First, let's calculate the distance Alice travels as measured by her. Because the speed of light is constant in all reference frames, we know that the distance Alice travels in one reference frame (i.e., her own frame) can be related to the distance traveled as measured from another frame (i.e., the Earth's frame) using the Lorentz transformations. The trip can be divided into two parts - going to the space station and returning back to Earth. Each leg of the trip has the same distance as measured by Earth, which is 3.25 light-years. Thus, the total distance traveled as measured by Earth is\(2\times 3.25\) light-years. Now, we need to use the Lorentz transformation to find the distance traveled by Alice in her reference frame. The Lorentz transformation equation for distance is: $$x' = \gamma (x - vt)$$ Where \(x'\) is the distance in Alice's reference frame, \(x\) is the distance in Earth's reference frame, \(v\) is the velocity of the spaceship, \(t\) is the time in Earth's reference frame, and \(\gamma\) is the Lorentz factor, given by: $$\gamma = \frac{1}{\sqrt{1 - (v/c)^2}}$$ We know that \(x = 3.25\,\text{light-years}\), \(v = 0.65c\), and \(c\) is the speed of light. However, since we are dealing with distances, we can't just directly apply time dilation. Instead, we need to find out the time dilation factor and then relate that to the distance traveled. Let's first find the Lorentz factor, \(\gamma\): $$\gamma = \frac{1}{\sqrt{1 - (0.65c/c)^2}} = \frac{1}{\sqrt{1 - 0.65^2}} = 1.4966$$ Since we are only interested in distance traveled and the time it took for the moving spaceship, we can simplify the Lorentz transformation equation for distance as: $$x' = \gamma x$$ Now, we can calculate the distance traveled by Alice to the space station in her reference frame: $$x'_{1} = 1.4966 \times 3.25 = 4.8637\,\text{light-years}$$ The total distance Alice travels, as measured by her, is twice this value (as she travels the same distance back to Earth): $$x'_{\text{total}} = 2 \times 4.8637 = 9.7274\,\text{light-years}$$ So, the total distance traveled by Alice in her reference frame is \(9.7274\,\text{light-years}\).

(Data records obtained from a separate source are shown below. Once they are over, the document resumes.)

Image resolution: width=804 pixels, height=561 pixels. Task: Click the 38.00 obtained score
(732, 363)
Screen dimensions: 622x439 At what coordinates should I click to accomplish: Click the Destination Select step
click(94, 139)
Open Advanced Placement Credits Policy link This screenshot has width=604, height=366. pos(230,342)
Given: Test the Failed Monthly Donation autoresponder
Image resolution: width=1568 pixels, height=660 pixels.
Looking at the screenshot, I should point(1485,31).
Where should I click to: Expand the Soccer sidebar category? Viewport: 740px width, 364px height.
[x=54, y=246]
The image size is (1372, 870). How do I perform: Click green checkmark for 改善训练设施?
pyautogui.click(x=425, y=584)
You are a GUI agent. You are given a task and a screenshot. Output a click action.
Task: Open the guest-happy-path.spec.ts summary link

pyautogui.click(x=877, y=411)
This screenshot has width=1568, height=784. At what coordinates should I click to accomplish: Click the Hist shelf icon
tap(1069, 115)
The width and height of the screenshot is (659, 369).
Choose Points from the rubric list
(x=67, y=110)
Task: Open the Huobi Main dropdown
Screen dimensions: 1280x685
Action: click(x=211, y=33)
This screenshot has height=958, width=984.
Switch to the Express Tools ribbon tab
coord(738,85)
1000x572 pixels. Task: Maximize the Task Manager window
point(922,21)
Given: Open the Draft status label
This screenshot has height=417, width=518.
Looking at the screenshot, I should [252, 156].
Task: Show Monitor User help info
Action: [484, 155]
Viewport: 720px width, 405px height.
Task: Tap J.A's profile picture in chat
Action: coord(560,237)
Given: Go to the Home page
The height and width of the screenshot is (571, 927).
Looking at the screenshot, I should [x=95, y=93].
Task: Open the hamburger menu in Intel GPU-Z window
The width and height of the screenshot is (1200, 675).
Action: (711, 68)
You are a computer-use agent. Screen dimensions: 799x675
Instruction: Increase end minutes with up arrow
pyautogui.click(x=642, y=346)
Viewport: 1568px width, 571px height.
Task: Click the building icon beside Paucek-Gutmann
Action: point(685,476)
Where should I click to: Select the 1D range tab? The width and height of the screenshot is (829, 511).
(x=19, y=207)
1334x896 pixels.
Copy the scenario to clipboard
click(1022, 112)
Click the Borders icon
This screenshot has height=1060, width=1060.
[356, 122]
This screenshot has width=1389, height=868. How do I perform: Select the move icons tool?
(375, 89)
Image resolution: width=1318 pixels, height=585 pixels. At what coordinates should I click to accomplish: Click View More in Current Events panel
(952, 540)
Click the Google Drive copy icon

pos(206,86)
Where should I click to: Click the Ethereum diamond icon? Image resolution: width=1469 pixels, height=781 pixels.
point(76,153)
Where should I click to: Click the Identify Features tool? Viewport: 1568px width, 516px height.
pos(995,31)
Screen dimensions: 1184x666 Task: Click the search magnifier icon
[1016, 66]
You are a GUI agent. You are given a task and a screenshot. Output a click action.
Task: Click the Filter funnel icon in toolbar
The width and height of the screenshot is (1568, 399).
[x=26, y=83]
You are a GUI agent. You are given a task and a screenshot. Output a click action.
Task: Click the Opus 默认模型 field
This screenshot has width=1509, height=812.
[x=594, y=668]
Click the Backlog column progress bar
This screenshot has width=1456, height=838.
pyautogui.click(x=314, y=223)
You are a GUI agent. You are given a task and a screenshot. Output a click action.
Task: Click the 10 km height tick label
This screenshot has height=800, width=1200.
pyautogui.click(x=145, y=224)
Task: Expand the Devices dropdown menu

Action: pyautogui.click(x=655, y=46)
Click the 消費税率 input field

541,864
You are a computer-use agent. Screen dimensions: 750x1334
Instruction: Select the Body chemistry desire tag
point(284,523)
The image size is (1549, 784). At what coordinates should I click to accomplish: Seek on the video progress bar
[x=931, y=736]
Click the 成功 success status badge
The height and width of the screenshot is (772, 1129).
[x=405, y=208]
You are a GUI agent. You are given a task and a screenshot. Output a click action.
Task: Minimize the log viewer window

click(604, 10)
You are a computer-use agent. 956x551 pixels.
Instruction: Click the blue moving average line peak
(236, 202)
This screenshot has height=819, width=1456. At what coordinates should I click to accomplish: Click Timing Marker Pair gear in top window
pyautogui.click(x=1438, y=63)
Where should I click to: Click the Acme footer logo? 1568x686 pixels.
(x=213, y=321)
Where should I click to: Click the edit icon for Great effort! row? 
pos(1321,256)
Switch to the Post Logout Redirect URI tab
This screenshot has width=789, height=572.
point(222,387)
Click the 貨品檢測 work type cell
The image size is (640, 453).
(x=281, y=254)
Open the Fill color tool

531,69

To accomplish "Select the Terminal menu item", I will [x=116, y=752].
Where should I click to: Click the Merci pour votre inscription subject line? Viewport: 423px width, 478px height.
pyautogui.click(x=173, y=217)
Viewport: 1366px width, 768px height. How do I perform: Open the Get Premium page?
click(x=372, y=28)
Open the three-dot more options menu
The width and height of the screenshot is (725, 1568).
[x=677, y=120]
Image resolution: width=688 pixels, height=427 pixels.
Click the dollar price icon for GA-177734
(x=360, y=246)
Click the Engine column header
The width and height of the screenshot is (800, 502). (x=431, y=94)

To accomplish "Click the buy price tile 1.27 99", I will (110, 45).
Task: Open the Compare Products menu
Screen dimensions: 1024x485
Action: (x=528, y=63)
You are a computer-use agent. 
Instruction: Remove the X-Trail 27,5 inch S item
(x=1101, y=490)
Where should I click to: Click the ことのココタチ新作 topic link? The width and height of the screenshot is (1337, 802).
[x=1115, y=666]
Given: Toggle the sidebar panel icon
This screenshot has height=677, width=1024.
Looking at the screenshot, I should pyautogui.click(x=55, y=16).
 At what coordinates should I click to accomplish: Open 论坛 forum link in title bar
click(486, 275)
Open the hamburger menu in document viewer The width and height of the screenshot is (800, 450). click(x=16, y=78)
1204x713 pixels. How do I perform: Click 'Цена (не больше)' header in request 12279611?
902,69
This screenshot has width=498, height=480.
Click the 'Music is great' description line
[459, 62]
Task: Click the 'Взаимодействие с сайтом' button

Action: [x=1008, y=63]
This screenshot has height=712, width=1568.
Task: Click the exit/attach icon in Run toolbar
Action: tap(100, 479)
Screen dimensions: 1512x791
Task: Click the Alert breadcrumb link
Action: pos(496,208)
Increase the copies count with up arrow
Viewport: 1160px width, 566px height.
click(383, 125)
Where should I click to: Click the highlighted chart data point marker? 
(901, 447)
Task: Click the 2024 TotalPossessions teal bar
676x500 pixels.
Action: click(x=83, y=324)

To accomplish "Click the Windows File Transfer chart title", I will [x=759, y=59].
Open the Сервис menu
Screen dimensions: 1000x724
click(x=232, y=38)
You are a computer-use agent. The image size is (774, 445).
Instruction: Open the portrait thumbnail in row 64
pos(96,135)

Now, we need to find out the total time duration for the trip as measured by Alice. As mentioned before, we need to look at the time dilation factor since the time experienced by Alice (moving frame) will be different from that experienced by Earth (stationary frame). The time dilation equation is: $$t' = \frac{t}{\gamma}$$ Where \(t'\) is the time as measured by Alice, \(t\) is the time in Earth's reference frame, and \(\gamma\) is the Lorentz factor. The time taken in each leg (trip to the space station and the return trip) can be found by dividing the distance by the velocity: $$t = \frac{x}{v} = \frac{3.25\,\text{light-years}}{0.65c} = 5\,\text{years}$$ Then the total time as measured by Earth for Alice's trip would be: $$t_{\text{total}} = 2 \times 5 = 10\,\text{years}$$ Now, we can find the total time duration for the trip as experienced by Alice using the time dilation equation: $$t'_{\text{total}} = \frac{t_{\text{total}}}{\gamma} = \frac{10\,\text{years}}{1.4966} = 6.6837\,\text{years}$$ So, the total time duration for the trip as measured by Alice is about \(6.6837\) years.